However, one of these excellent properties of QDs, i.e. having a narrow emission band, can be considered a disadvantage in white light emitting diode (wLED) design. In order to overcome this disadvantage, wLEDs with multiple quantum dot layers, which emit light in different colors, have been produced [14]. However, another unique feature of QDs that complicates design of multilayered QD films is their high molar extinction coefficient [1,2]. With high molar extinction coefficient, green light emissive QDs strongly absorb light in blue light spectrum [1,2] which are the two main colors in wLED design [14].

To prevent self-absorption of QDs in multilayered QD films, multicolor light emitting QDs with single composition have been proposed [3,15–21]. Two general ways to design multicolor light emitting QDs have been proposed: 1) doping binary or ternary QDs with an extra element [3,15–19], 2) creating surface defects [20,21]. Both of these methods cause formation of defect states and thus formation of defect-state emission in QDs’ emission spectrum. In a recent study, Ünlü et al. doped CdSe quantum dots with Te through a modified two-phase synthesis method and obtained controllable defect-state emission due to Te doping [3]. In a different study, Yuan et al. synthesized nitrogen-doped carbon quantum dots to achieve white light emission through a single-component system [15]. Yang et al. synthesized dual emissive Ag:InP/ZnS quantum dots through a hot injection method and achieved high quantum yield around 75% [16]. Zhang et al. developed Mn-doped InP/ZnS quantum dots via a growth-doping method for wLED design [17]. Budak et al. synthesized boron- and nitrogen-doped graphene QDs through a hydrothermal synthesis method and observed a controllable dual emission [18]. Again, Zhang et al. synthesized Cu:InP/ZnS through a growth-doping method and achieved dual emissive QDs with quantum yield around 75% [19]. Samuel et al. achieved to create surface-dependent emission in CdSe quantum dots through a surface reconstruction method and as a result increased the quantum yield of QDs by 7% [20]. Moreover, Samuel et al. explored the potential of CdSe QDs with surface defect emission for wLED design [21]. However, so far, defect states on CdSe QDs have never been created through two-phase synthesis method, the method which takes place at ambient conditions and results in high quantum yield [3,4,22–24].

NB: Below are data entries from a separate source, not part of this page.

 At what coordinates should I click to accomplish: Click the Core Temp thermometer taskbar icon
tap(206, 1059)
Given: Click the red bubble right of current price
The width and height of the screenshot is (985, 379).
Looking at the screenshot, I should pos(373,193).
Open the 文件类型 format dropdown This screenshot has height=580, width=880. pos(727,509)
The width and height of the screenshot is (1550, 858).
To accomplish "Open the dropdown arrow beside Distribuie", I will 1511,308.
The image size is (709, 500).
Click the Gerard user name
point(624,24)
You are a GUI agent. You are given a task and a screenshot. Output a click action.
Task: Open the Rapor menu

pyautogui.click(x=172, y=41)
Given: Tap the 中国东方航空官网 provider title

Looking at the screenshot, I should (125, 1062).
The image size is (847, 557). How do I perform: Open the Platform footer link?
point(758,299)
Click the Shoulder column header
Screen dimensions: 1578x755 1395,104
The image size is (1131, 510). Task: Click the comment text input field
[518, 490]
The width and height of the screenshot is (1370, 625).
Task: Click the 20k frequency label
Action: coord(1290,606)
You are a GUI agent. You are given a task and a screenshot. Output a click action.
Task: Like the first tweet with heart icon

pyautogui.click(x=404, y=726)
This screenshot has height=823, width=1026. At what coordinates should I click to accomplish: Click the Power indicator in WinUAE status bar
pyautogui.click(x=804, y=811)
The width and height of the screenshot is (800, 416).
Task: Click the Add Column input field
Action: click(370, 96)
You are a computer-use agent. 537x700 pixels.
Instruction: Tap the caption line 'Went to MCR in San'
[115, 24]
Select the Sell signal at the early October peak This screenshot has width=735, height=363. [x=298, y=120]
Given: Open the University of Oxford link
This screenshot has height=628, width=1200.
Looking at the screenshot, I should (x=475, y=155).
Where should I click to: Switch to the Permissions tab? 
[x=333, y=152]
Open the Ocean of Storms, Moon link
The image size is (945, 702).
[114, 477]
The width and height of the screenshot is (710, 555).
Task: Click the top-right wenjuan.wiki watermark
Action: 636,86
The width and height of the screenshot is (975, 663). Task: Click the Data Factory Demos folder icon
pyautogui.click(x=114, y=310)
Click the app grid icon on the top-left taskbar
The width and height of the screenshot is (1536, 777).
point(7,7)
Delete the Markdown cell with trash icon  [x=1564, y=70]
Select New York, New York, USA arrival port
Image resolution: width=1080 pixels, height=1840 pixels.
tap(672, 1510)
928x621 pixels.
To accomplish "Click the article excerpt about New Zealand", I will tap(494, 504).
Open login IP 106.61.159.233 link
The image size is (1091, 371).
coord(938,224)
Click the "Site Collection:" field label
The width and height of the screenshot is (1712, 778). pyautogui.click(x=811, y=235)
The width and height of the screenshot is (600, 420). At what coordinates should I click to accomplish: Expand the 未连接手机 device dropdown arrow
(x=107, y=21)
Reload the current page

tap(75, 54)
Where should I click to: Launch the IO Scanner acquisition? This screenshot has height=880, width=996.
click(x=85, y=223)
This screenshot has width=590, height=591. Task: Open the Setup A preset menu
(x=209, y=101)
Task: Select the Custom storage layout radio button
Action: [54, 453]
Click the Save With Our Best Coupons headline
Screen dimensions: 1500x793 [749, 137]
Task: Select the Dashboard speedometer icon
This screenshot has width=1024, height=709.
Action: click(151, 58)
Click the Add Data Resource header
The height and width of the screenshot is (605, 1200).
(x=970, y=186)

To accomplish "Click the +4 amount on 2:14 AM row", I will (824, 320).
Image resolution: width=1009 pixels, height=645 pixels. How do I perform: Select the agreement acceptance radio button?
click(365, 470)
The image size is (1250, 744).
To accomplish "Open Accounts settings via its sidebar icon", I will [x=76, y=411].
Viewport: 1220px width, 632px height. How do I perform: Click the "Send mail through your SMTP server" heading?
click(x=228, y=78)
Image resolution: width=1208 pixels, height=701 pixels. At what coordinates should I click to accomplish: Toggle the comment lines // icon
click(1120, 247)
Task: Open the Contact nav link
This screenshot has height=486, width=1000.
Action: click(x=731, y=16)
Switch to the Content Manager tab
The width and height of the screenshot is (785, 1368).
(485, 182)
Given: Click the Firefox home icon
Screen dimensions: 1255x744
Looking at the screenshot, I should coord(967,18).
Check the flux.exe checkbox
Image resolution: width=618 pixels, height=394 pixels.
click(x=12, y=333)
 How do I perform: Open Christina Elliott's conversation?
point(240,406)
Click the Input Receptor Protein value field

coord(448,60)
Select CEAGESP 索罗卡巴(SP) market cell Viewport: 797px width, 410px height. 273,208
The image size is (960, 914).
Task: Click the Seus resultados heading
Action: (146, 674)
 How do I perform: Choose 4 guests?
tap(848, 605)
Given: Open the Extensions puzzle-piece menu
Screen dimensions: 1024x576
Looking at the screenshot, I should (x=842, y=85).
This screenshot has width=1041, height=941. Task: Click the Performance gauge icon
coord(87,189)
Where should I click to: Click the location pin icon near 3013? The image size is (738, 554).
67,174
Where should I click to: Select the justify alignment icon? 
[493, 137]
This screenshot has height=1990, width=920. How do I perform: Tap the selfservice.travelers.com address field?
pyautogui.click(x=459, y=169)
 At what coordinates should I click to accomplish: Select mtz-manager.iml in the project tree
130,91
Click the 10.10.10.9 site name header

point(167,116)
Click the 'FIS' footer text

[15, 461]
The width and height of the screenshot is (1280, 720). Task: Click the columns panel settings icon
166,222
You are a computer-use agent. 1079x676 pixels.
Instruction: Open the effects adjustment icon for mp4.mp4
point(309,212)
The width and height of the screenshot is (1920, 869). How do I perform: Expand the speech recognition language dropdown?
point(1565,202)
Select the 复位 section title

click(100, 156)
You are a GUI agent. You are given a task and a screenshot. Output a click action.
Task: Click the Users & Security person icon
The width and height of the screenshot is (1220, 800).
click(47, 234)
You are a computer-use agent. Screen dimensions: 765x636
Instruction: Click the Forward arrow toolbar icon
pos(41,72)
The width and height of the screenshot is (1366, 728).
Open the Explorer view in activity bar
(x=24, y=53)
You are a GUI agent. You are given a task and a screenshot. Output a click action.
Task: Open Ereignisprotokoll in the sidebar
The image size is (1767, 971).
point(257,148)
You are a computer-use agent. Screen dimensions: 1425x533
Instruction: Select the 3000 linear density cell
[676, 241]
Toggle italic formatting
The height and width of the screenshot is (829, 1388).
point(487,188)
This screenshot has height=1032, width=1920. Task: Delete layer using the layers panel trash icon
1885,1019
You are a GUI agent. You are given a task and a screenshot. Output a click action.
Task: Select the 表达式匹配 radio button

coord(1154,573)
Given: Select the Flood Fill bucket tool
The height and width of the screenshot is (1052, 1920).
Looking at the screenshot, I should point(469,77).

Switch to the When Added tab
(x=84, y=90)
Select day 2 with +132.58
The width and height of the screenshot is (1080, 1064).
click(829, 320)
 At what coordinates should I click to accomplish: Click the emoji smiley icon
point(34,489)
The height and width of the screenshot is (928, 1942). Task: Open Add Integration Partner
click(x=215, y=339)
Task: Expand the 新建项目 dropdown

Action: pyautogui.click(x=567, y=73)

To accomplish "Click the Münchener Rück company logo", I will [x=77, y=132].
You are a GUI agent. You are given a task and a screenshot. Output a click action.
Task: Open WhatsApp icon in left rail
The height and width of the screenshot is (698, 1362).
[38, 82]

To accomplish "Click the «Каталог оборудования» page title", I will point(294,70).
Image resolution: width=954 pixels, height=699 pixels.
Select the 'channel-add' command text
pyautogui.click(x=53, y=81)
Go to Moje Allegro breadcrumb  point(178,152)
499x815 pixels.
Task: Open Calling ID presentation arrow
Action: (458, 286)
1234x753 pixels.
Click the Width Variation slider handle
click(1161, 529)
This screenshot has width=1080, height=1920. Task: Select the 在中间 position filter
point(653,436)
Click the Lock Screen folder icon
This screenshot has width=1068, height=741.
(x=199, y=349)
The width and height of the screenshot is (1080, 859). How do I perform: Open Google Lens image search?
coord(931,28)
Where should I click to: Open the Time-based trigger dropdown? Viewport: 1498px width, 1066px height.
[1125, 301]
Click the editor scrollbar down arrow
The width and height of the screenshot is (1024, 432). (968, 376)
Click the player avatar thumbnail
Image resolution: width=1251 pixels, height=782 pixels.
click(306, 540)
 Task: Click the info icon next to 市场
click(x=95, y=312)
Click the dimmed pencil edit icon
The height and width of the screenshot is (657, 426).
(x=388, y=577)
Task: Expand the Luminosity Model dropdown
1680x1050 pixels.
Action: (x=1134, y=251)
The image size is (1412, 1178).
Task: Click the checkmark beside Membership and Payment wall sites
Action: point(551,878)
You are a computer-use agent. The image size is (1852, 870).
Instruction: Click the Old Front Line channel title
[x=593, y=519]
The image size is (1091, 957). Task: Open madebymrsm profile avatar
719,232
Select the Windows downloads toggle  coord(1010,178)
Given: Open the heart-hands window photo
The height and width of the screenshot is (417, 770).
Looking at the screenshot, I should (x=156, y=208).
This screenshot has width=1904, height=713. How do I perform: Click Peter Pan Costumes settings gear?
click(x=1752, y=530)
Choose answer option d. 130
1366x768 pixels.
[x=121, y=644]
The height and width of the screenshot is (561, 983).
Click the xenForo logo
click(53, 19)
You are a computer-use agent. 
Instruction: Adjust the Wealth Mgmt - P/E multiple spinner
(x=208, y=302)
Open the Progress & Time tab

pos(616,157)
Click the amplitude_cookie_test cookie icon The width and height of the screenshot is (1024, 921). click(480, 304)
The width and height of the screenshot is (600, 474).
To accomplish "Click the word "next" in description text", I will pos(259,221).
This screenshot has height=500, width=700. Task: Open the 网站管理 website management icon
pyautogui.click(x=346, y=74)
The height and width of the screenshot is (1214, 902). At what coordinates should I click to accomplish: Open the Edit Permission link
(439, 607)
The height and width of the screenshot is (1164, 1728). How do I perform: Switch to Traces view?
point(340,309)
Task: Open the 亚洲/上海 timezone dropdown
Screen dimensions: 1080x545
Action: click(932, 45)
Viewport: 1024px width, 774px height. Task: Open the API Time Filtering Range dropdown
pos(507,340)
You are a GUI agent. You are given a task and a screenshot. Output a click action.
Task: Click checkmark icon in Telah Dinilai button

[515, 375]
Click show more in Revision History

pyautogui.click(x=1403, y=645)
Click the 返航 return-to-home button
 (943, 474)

In this study, we synthesized CdSe quantum dots with high defect-state emission through a modified two-phase synthesis method. The synthesis was carried under ambient pressure with an inert gas atmosphere at mild temperature. The CdSe QDs synthesized in this work possessed 2 emission bands; one emission band belonged to band-edge emission and the other belonged to defect-state emission. The defect-state emission disappeared as the CdSe QDs were covered with CdS layer. The defect-state emission could be triggered through excitation of surfactant of CdSe quantum dot. This study is the first to examine defect-state emission in CdSe QDs which are synthesized through a two-phase synthesis method and correlates the excitation of defect-state emission directly to the surfactant, tri octylphosphine oxide.

2. Materials and methods

All chemicals that were used in this work were of the highest purity and were purchased from the Sigma-Aldrich Co. They were used without further purification.

2.1. Synthesis of cadmium myristate

Cadmium myristate was synthesized through a general procedure reported previously in the literature [3,4]. Firstly, 1.28 g (10 mmoles) of cadmium oxide (CdO) was mixed with 4.56 g (20 mmoles) of myristic acid and then the mixture was heated at 210 °C for 15 min under inert gas (nitrogen) atmosphere. Formation of cadmium myristate (CdMA) was identified as brownish CdO–myristic acid mixture became a colorless liquid and bubbling out of O2(g), which is the by-product, stopped. CdMA was purified through recrystallization in toluene, and obtained CdMA solid was dried and stored at 4 °C for further experiments.

2.2.Synthesis of sodium hydrogen selenide

Sodium hydrogen selenide (NaHSe) was synthesized through a general procedure reported previously in the literature [3,4]. Firstly, 10 mg of Se was put in a 100-mL reaction flask, sealed with a plastic plug and nitrogen gas was purged into a sealed reaction flask to remove oxygen completely. Then, 15 mg of sodium borohydride (NaBH4) was dissolved in 10 mL of ultrapure water and bubbled with nitrogen gas. NaBH4 solution was then mixed with Se under an inert gas atmosphere. The mixture was heated to 60 °C to speed up the reaction. The reaction was stopped as Se solid completely disappeared in solution and bubbling out of H2(g), which is the by-product, finished. NaHSe was prepared freshly for each experiment.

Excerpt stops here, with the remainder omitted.